Use when: Minimax problems, game theory

Key Insights

L1 vs L2 regularization:
L1 (Lasso) creates sparse solutions (exactly 0 coefficients). L2 (Ridge) shrinks all coefficients but rarely to exactly 0. Choose based on whether you want feature selection (L1) or just regularization (L2).

Cosine vs Euclidean:
Cosine ignores magnitude, only cares about direction. [1,2] and [100,200] are identical in cosine (=1.0) but very different in Euclidean distance. Use cosine when scale doesn't matter (text, recommendations).

Dot product = 0:
Orthogonal vectors! Perpendicular, no correlation. In ML, orthogonal features provide independent information.

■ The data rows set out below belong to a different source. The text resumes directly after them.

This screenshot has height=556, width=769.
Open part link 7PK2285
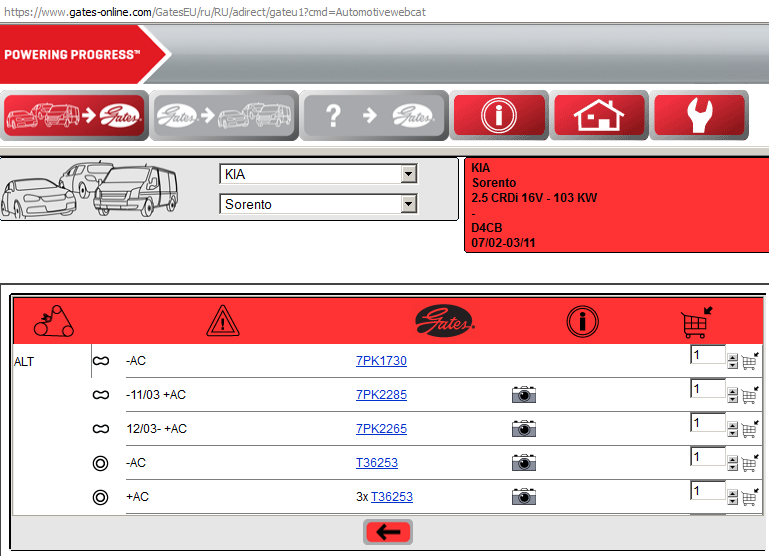coord(381,395)
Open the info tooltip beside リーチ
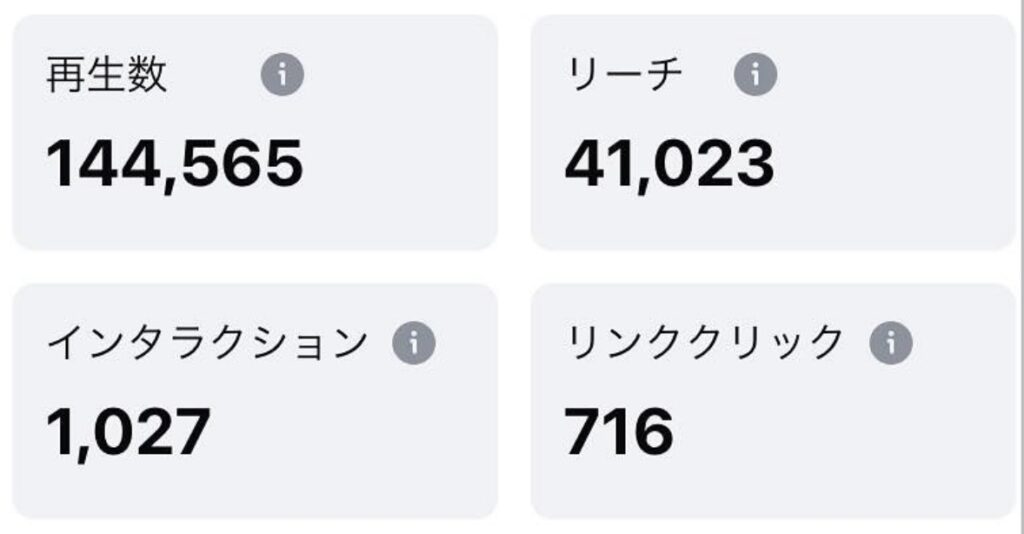 coord(755,75)
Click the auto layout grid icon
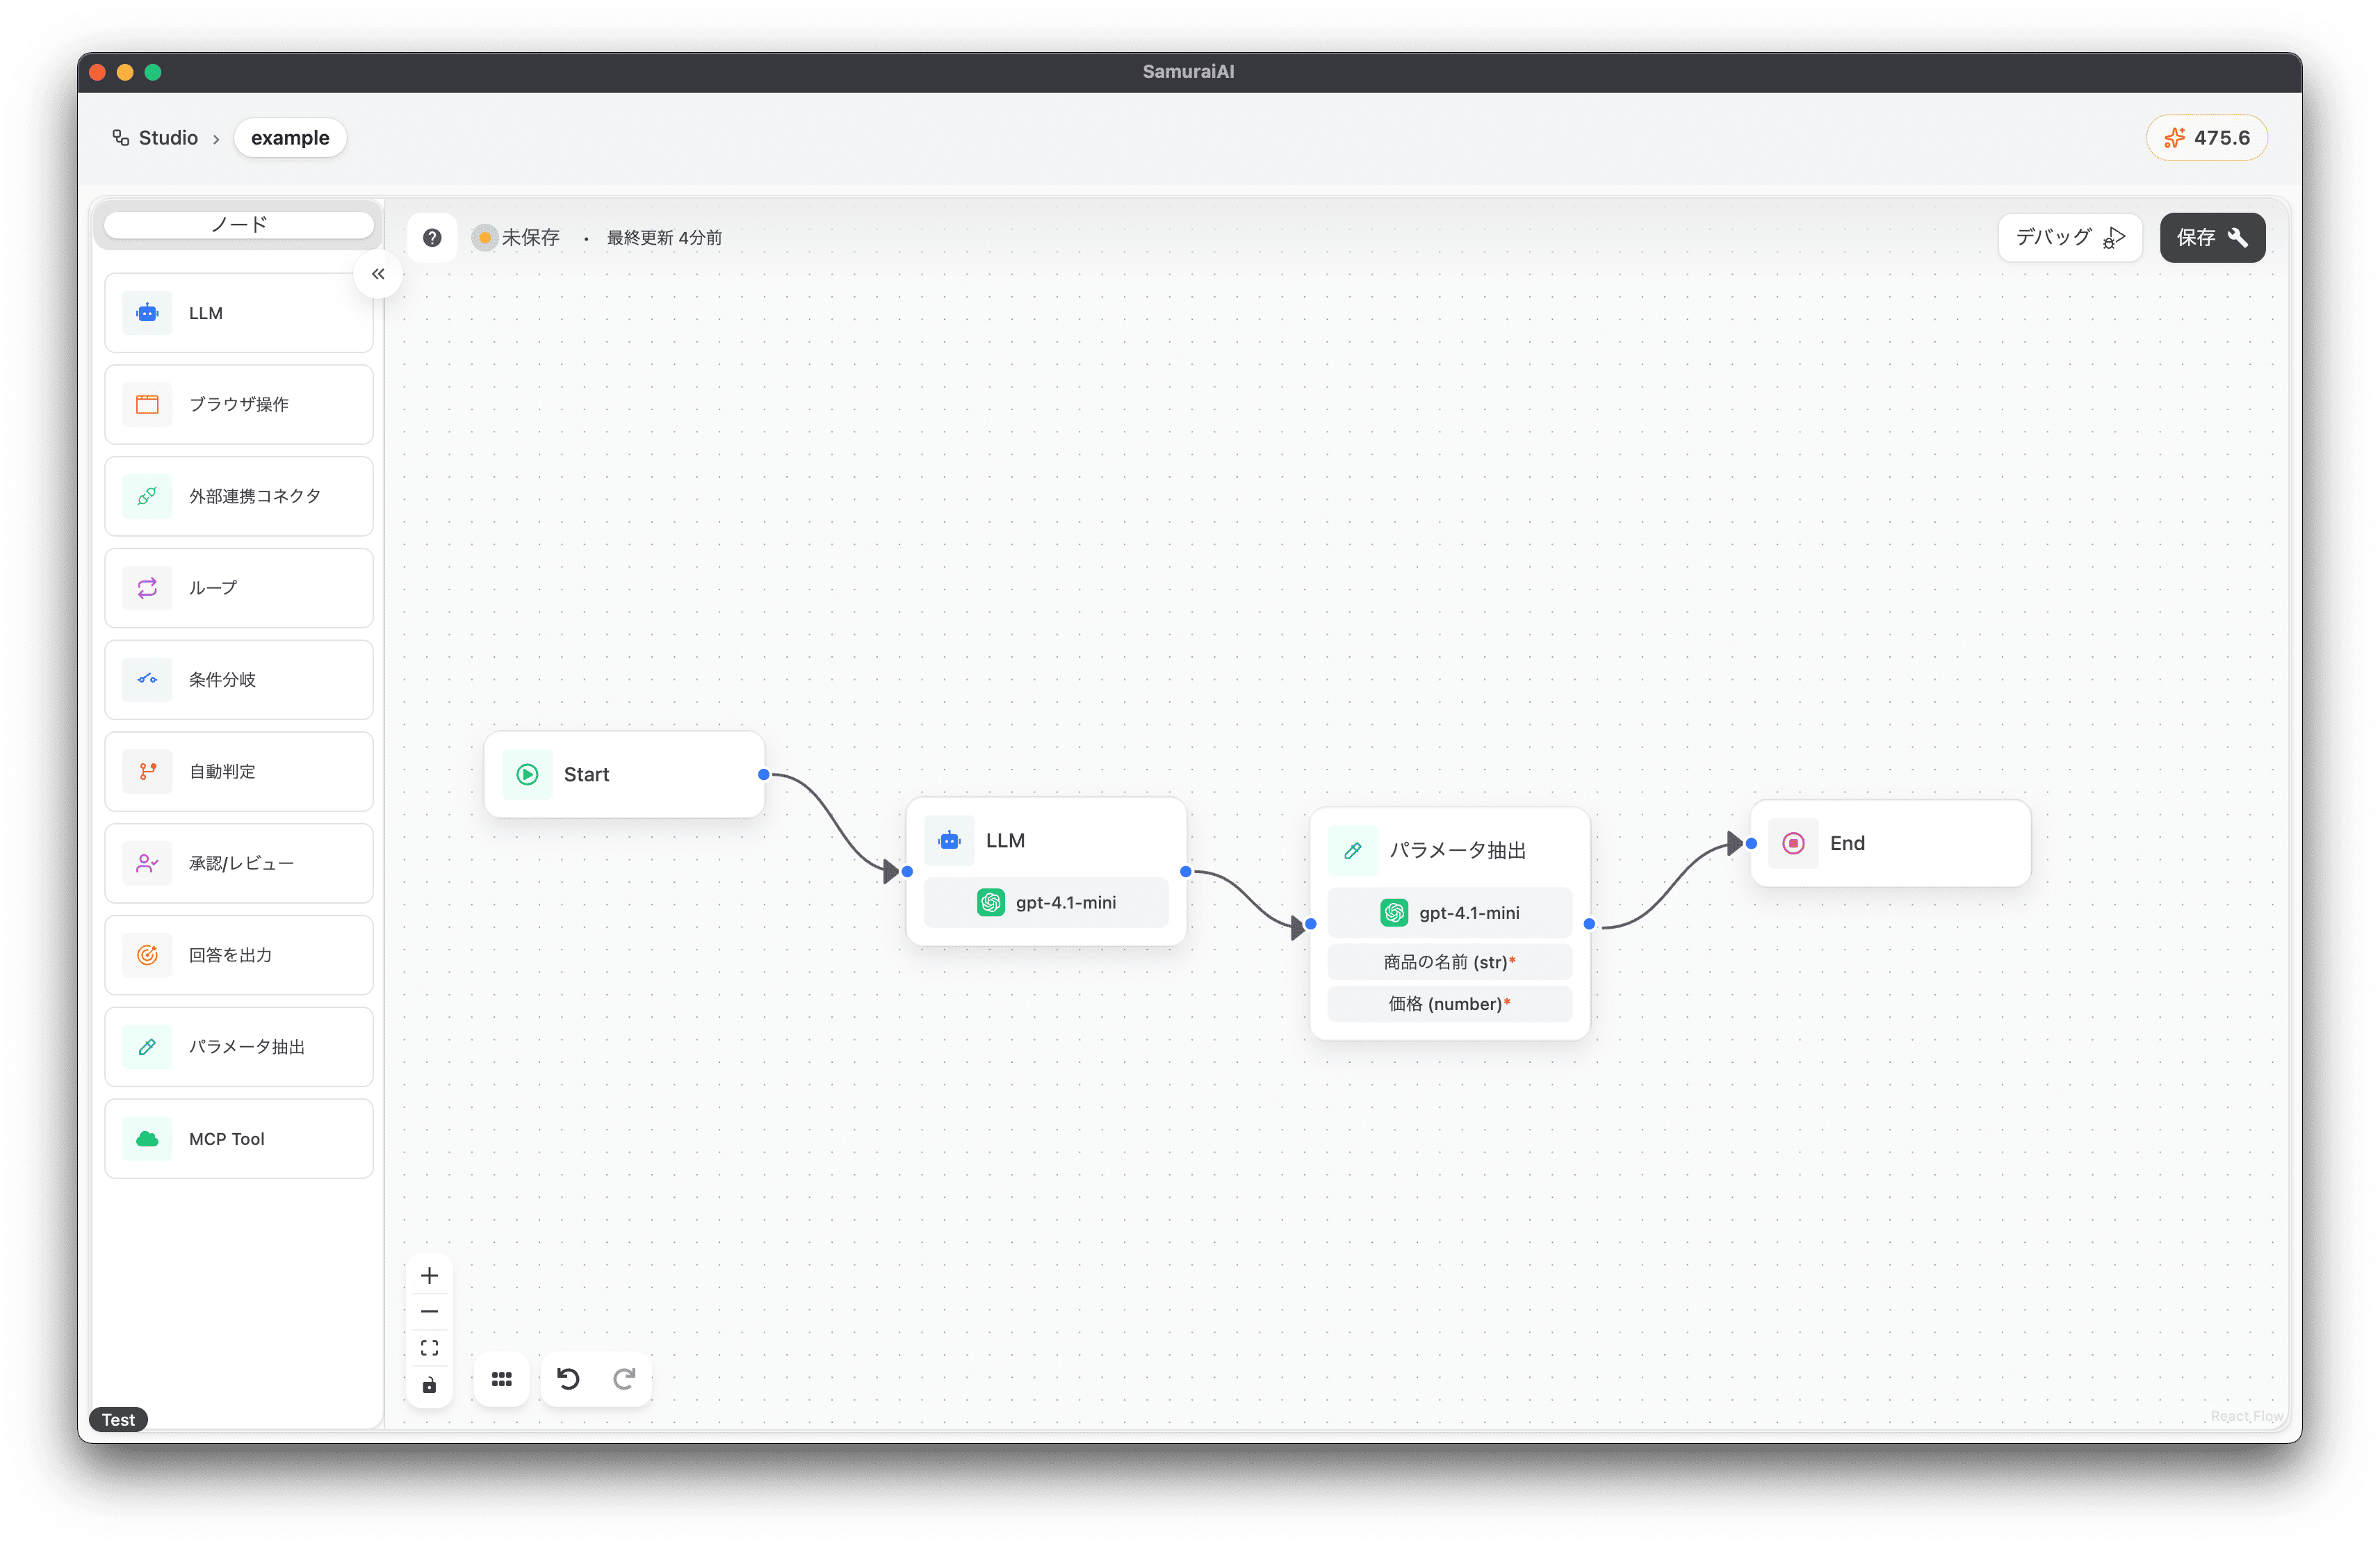2380x1546 pixels. click(502, 1379)
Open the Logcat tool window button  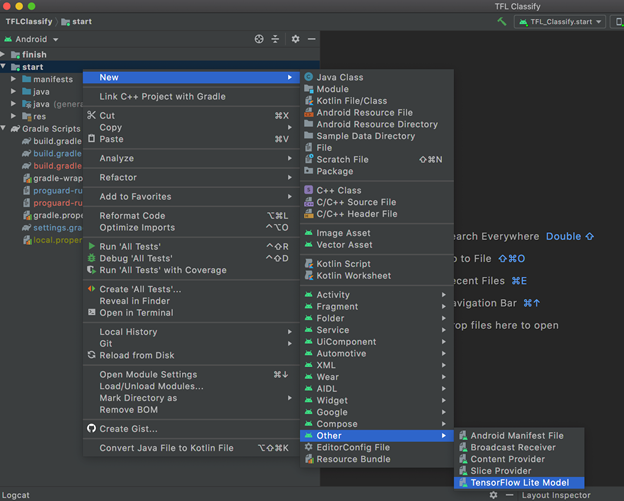(17, 495)
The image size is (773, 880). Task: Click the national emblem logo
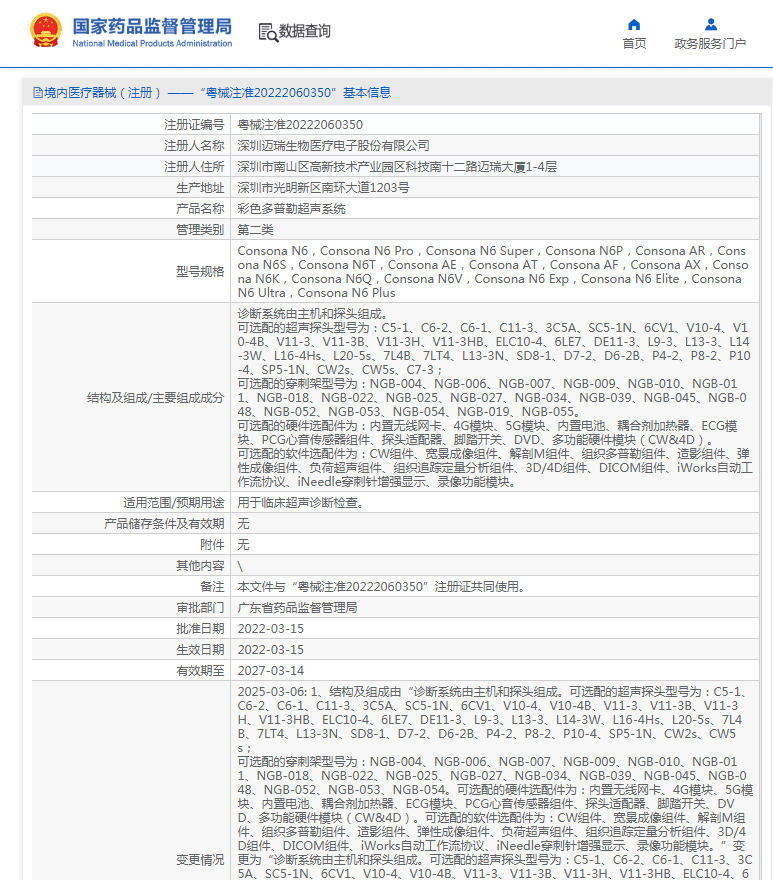45,31
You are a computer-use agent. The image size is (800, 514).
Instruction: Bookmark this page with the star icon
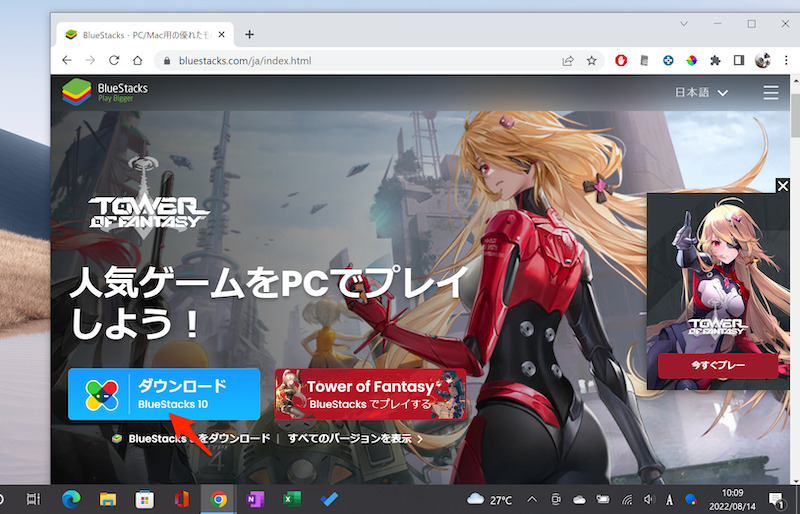pos(592,60)
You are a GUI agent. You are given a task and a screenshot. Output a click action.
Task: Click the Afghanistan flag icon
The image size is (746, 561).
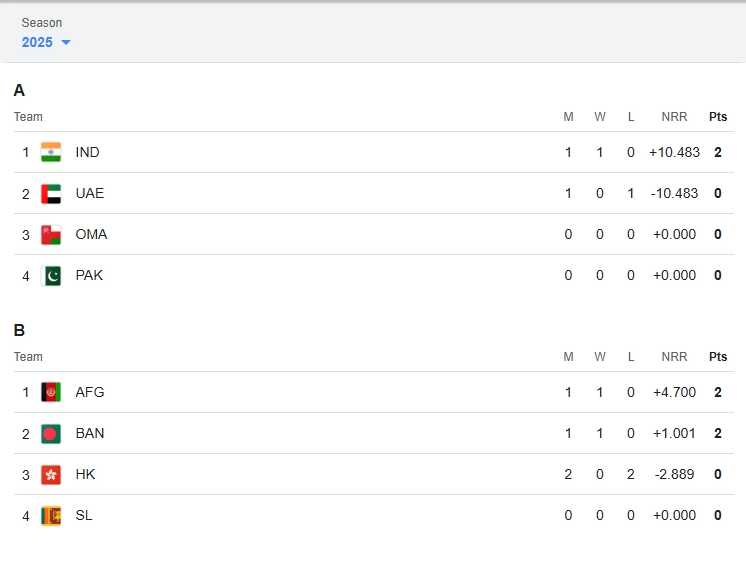(51, 392)
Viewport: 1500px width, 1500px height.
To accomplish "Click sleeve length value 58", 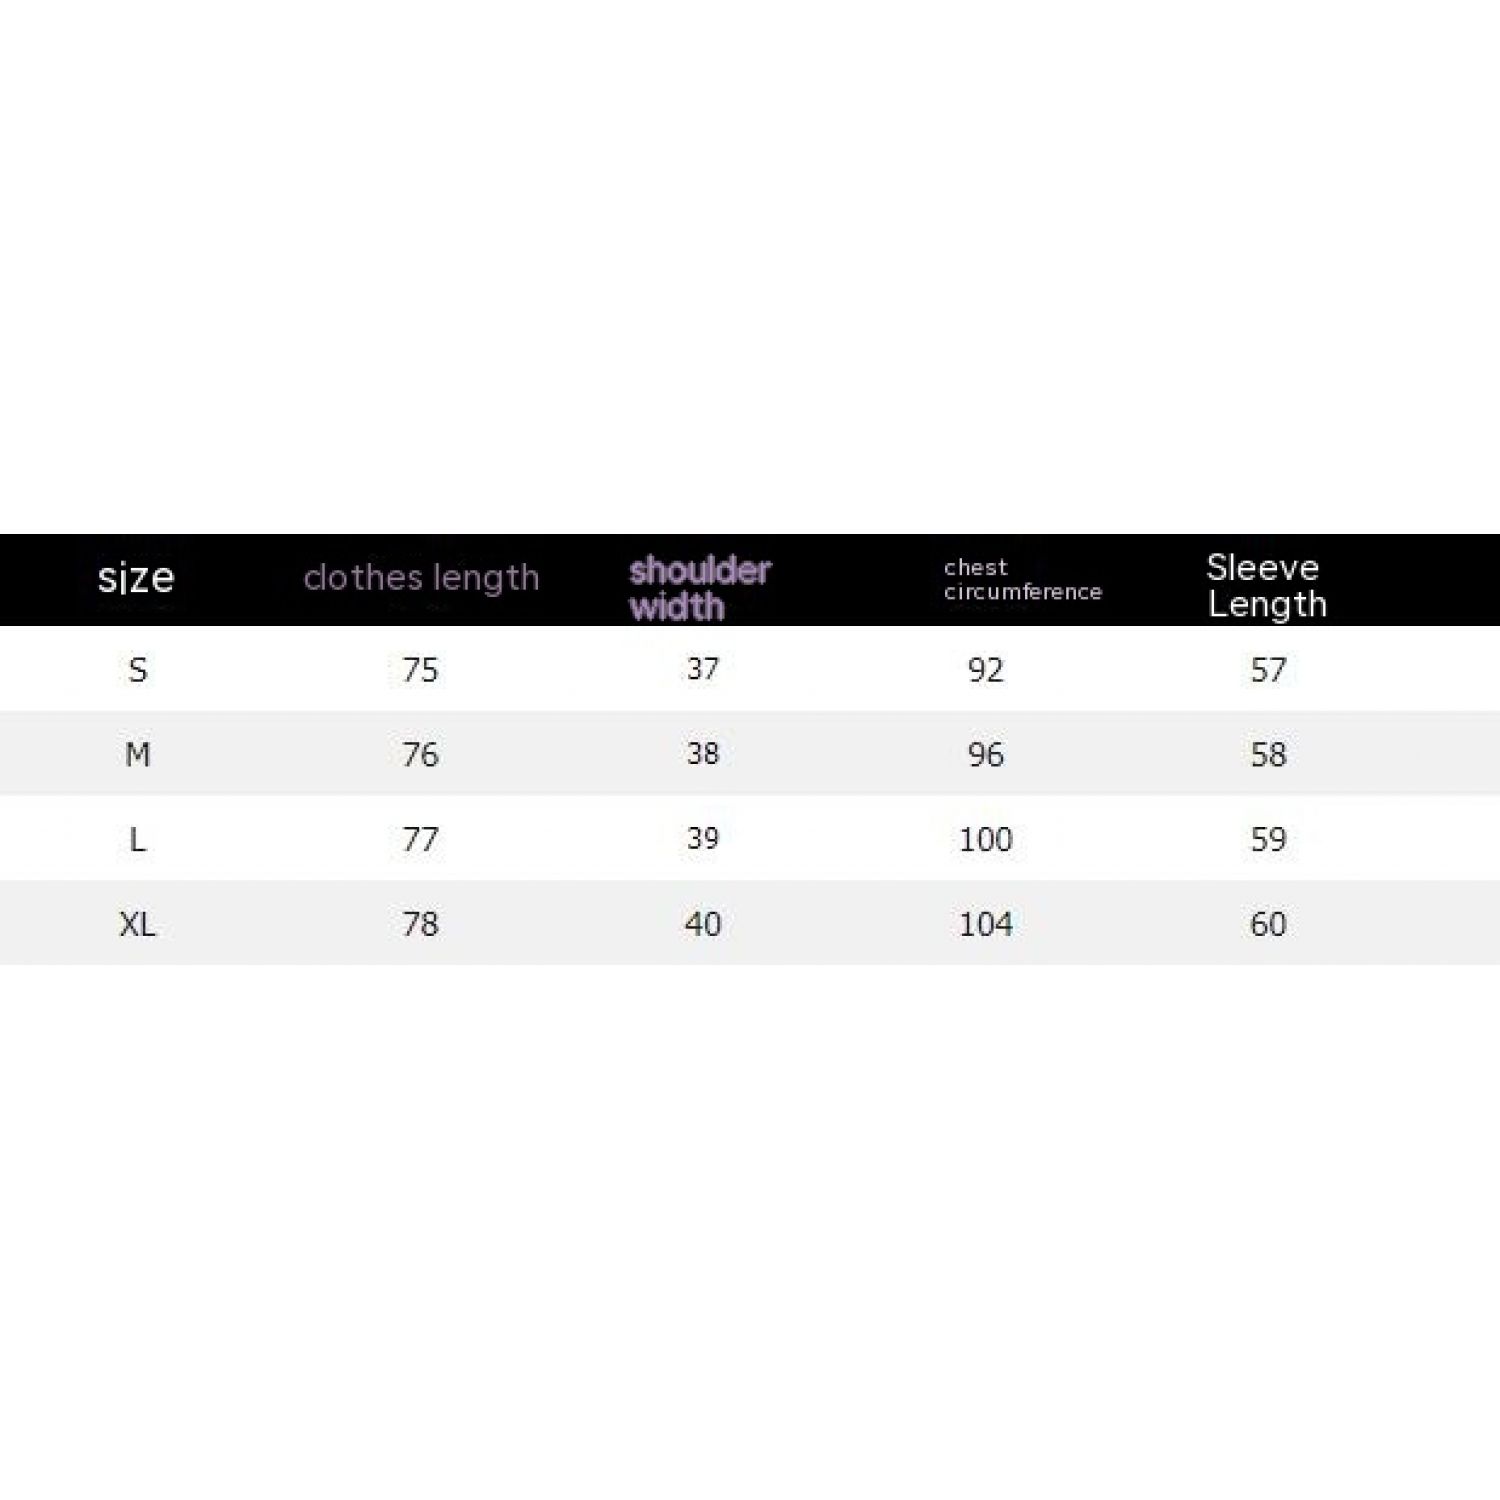I will pos(1268,754).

Gram-Schmidt creates orthogonal basis.

Unit vectors:
Normalize by dividing by L2 norm: v̂ = v / ||v||₂. Result has ||v̂||₂ = 1. Useful for comparing directions without magnitude bias.

Triangle inequality:
||a + b|| ≤ ||a|| + ||b||. True for L1, L2, L∞. Fundamental property of norms.